##### Extracted data #####
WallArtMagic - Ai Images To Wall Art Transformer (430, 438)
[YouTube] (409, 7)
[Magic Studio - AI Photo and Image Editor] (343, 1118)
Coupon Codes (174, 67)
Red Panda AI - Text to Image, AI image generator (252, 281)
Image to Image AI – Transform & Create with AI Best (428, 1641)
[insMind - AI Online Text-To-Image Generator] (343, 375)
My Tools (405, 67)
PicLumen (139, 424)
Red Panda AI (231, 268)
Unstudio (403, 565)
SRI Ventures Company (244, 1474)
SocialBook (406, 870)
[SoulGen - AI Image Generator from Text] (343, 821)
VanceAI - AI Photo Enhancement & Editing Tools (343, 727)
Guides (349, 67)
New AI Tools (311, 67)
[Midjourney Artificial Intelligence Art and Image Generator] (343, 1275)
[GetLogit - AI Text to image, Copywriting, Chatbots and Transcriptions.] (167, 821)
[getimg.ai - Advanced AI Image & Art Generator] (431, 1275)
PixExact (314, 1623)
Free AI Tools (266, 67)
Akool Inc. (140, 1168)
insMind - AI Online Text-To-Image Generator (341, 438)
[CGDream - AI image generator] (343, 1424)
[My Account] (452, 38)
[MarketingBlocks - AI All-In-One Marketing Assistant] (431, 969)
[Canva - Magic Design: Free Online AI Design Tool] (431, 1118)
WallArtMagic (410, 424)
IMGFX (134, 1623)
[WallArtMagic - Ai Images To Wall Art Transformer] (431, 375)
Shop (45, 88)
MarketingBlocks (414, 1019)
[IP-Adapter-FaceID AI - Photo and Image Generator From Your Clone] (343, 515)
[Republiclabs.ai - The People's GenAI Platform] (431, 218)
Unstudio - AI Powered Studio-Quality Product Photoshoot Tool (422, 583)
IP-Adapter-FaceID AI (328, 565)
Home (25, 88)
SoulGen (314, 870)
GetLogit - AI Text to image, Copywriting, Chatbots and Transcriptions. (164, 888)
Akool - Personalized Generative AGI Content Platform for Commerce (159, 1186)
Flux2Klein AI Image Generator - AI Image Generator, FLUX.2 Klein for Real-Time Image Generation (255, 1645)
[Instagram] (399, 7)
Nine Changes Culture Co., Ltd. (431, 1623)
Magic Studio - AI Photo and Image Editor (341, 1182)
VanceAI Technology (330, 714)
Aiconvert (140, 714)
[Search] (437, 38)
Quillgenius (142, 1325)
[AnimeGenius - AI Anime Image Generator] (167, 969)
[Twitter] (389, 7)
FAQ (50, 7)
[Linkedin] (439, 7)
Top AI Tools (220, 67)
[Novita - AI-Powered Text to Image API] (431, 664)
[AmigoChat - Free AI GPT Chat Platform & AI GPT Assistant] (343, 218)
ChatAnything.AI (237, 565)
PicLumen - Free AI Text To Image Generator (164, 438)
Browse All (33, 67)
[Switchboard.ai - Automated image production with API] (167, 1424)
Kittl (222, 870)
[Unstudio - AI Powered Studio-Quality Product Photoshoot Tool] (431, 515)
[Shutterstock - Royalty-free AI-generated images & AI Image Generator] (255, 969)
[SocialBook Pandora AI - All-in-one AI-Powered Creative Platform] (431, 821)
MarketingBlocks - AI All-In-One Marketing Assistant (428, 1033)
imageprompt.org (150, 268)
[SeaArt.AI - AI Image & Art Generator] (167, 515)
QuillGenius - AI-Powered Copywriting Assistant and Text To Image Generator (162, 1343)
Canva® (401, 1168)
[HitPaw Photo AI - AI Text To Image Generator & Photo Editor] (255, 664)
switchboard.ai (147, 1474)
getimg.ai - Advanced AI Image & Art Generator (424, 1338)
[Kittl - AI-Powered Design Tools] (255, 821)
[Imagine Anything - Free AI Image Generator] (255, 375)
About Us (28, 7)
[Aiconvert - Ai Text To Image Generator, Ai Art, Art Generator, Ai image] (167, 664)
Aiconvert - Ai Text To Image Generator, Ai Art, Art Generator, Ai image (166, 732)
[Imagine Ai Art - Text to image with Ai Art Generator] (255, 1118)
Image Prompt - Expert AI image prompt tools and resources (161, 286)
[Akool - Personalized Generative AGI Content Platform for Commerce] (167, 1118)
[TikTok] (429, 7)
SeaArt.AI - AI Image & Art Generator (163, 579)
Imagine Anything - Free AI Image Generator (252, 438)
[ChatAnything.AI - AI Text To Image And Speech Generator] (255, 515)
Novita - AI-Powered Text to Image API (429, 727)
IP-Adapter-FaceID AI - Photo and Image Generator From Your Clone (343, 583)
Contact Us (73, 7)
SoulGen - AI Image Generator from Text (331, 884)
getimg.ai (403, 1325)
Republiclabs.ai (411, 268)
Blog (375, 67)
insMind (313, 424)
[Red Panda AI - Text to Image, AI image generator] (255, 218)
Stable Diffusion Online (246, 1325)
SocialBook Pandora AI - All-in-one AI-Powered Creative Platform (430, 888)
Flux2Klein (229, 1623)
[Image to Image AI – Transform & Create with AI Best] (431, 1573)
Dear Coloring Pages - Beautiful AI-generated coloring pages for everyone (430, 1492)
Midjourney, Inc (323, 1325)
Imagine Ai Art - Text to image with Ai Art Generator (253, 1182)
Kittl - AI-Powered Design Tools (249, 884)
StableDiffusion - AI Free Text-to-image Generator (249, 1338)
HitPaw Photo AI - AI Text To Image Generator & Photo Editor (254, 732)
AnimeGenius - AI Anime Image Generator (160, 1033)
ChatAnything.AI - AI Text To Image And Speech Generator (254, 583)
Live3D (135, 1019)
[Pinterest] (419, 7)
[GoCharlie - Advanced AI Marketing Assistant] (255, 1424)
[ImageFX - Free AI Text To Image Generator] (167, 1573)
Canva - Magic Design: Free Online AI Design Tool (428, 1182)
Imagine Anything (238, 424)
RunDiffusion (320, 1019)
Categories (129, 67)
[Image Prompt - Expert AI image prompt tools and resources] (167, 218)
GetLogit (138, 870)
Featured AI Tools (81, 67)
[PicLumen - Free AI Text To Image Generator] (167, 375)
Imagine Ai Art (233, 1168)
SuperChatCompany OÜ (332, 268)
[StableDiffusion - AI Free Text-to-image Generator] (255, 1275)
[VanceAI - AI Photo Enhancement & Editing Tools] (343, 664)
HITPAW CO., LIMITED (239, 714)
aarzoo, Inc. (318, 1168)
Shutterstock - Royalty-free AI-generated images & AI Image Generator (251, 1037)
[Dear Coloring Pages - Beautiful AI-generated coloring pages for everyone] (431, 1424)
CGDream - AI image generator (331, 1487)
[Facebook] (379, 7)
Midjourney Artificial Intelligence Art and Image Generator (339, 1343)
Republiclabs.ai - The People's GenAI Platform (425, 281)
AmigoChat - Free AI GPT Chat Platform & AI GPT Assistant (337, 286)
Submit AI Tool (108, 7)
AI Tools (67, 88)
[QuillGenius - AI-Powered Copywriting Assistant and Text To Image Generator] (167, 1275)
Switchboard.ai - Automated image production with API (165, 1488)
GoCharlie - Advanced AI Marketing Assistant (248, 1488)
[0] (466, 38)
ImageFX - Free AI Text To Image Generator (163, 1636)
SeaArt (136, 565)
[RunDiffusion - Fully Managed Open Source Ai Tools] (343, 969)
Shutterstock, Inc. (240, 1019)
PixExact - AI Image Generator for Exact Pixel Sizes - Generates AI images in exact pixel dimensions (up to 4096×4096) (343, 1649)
#####
**What you are asked to do:** All lines above between those holding "[HitPaw Photo AI" and "Stable Diffusion Online (246, 1325)", inclusive, must be set down unchanged, and no other line may be included.

**Finished exercise:**
[HitPaw Photo AI - AI Text To Image Generator & Photo Editor] (255, 664)
switchboard.ai (147, 1474)
getimg.ai - Advanced AI Image & Art Generator (424, 1338)
[Kittl - AI-Powered Design Tools] (255, 821)
[Imagine Anything - Free AI Image Generator] (255, 375)
About Us (28, 7)
[Aiconvert - Ai Text To Image Generator, Ai Art, Art Generator, Ai image] (167, 664)
Aiconvert - Ai Text To Image Generator, Ai Art, Art Generator, Ai image (166, 732)
[Imagine Ai Art - Text to image with Ai Art Generator] (255, 1118)
Image Prompt - Expert AI image prompt tools and resources (161, 286)
[Akool - Personalized Generative AGI Content Platform for Commerce] (167, 1118)
[TikTok] (429, 7)
SeaArt.AI - AI Image & Art Generator (163, 579)
Imagine Anything - Free AI Image Generator (252, 438)
[ChatAnything.AI - AI Text To Image And Speech Generator] (255, 515)
Novita - AI-Powered Text to Image API (429, 727)
IP-Adapter-FaceID AI - Photo and Image Generator From Your Clone (343, 583)
Contact Us (73, 7)
SoulGen - AI Image Generator from Text (331, 884)
getimg.ai (403, 1325)
Republiclabs.ai (411, 268)
Blog (375, 67)
insMind (313, 424)
[Red Panda AI - Text to Image, AI image generator] (255, 218)
Stable Diffusion Online (246, 1325)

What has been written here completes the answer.